Back to blog
engineering

Why our public API uses HMAC signing instead of JWTs

A short and opinionated piece on why we picked HMAC + timestamp for the public license API.

KeyStack team

Founding team · May 10, 2026

Why our public API uses HMAC signing, not JWTs

If you skim the KeyStack docs the first thing that jumps out is the public API doesn't use plain Authorization: Bearer <token>. Instead, every request must include a timestamp and an HMAC-SHA256 signature.

Why?

1. JWTs leak too easily

A bearer token in the URL bar, in a log file, in an error report, in a third-party SDK — that's a full compromise. HMAC signatures are computed per-request, so even if the signature leaks, it's only valid for ~5 minutes against the exact body it was generated for.

2. Replay protection comes free

Pair the timestamp with a Redis nonce store and you have replay protection without inventing a separate nonce scheme.
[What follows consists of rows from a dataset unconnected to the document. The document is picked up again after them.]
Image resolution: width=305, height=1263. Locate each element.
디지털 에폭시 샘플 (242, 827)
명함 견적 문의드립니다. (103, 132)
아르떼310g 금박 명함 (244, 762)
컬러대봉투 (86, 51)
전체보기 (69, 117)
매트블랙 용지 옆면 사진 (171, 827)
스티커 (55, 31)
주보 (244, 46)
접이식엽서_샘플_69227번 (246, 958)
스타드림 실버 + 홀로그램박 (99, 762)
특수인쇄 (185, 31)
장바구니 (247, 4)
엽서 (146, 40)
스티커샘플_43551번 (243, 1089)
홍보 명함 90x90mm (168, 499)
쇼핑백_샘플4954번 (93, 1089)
We give you 5 minutes of clock skew tolerance and remember every signature for 10 minutes. Send the same request twice — 409 api/timestamp-replay.
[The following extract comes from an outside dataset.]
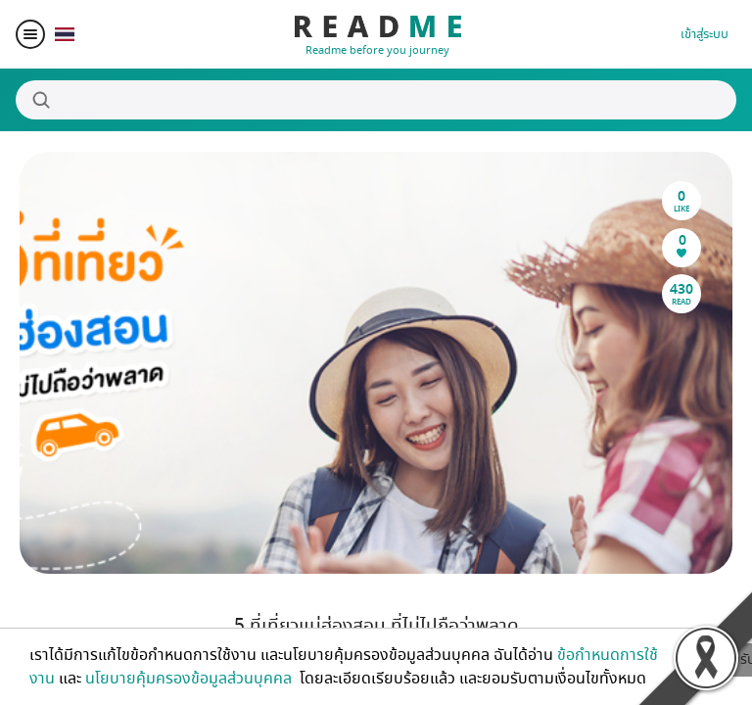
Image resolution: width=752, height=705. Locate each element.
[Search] (376, 99)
3. Rotation without downtime

A leaked API secret can be rotated in seconds. Old clients keep working until you flip the kill switch; new clients pick up the new secret on next request. JWTs require a longer dance with refresh tokens and denylists.

4. It costs you ~5 lines of code

const sig = crypto
  .createHmac('sha256', secret)
  .update(`${ts}.${body}`)
  .digest('hex');

That's it. Compared to "set up JWT issuer, rotate keys, handle exp, handle nbf, distribute JWKS endpoint" the operational cost is trivial.

When we do use JWTs

For dashboard sessions where:

  • The client is a browser (so timestamp skew is a real headache).
  • The traffic is one-tenant-at-a-time (so rotation cost is low).
  • You want short-lived access tokens + refresh tokens to keep "log everyone out" cheap.

There, JWTs are fantastic. They're just not the right tool for a public API hit by every install of your shipping product.